**Exercise aim:**
Lines holding the word "agent" are the ones to copy from the data below.

**Study material:**
★ ★ ★

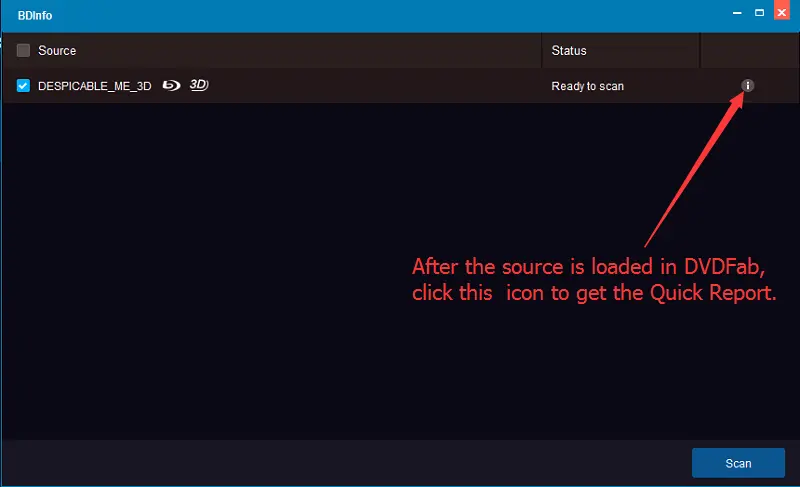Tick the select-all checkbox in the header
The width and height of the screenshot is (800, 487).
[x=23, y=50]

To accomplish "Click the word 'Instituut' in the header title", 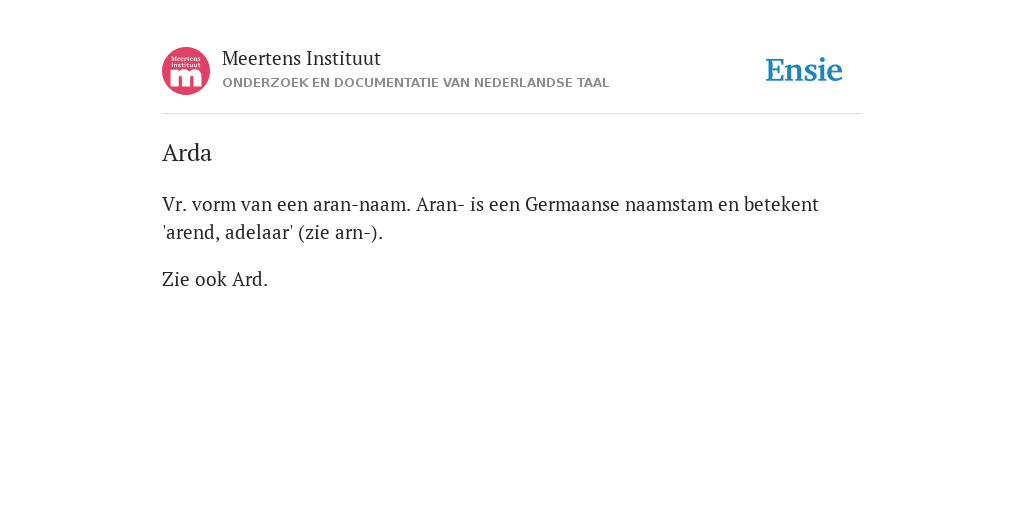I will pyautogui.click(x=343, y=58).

★ ★ ★

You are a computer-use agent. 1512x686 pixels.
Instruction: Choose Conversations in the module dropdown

★ ★ ★

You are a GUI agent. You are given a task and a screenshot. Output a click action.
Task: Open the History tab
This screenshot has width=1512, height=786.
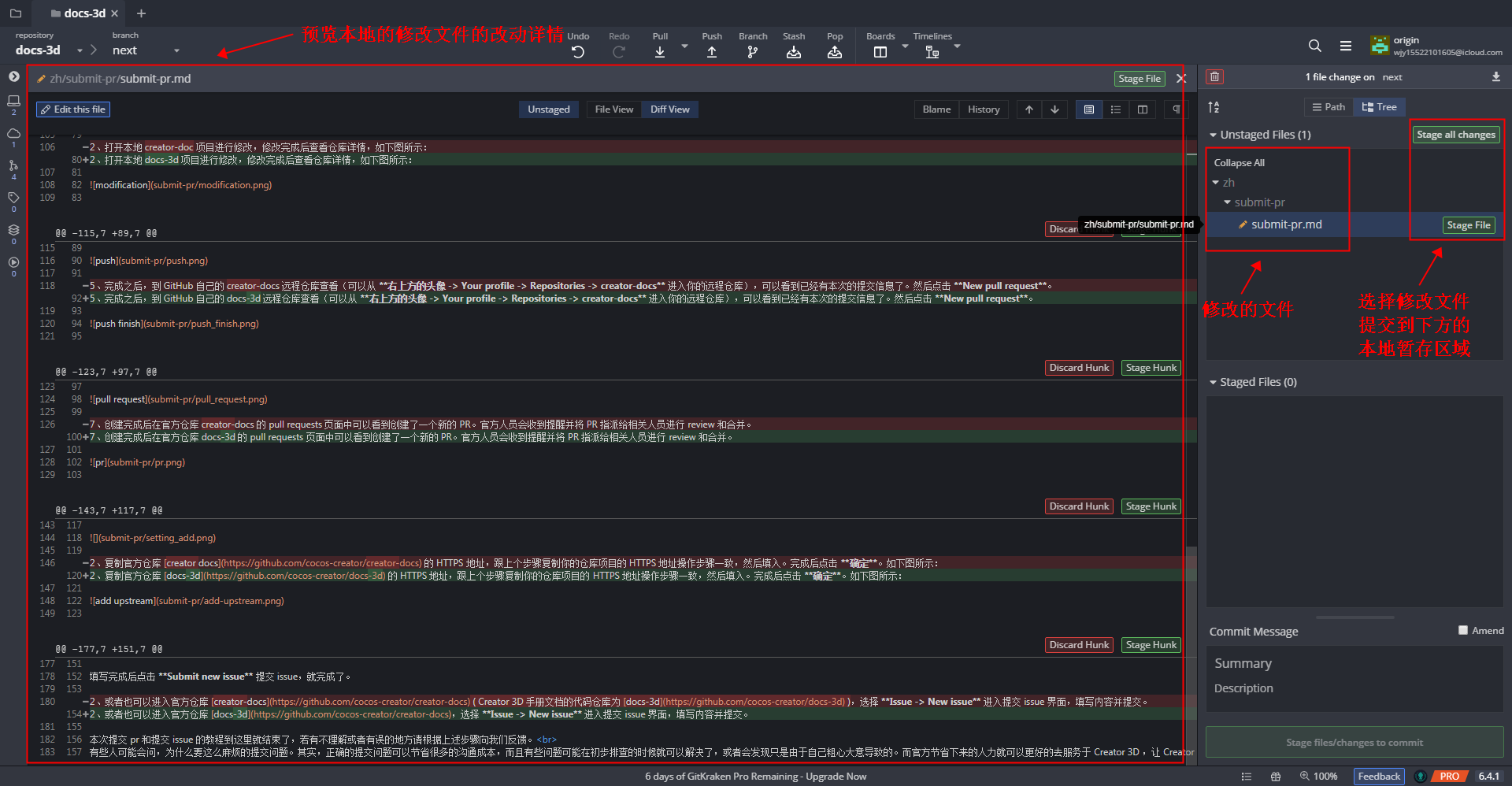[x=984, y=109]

★ ★ ★

**Response area:**
You are a computer-use agent. 1512x686 pixels.
You are a GUI agent. You are given a task and a screenshot. Output a click action.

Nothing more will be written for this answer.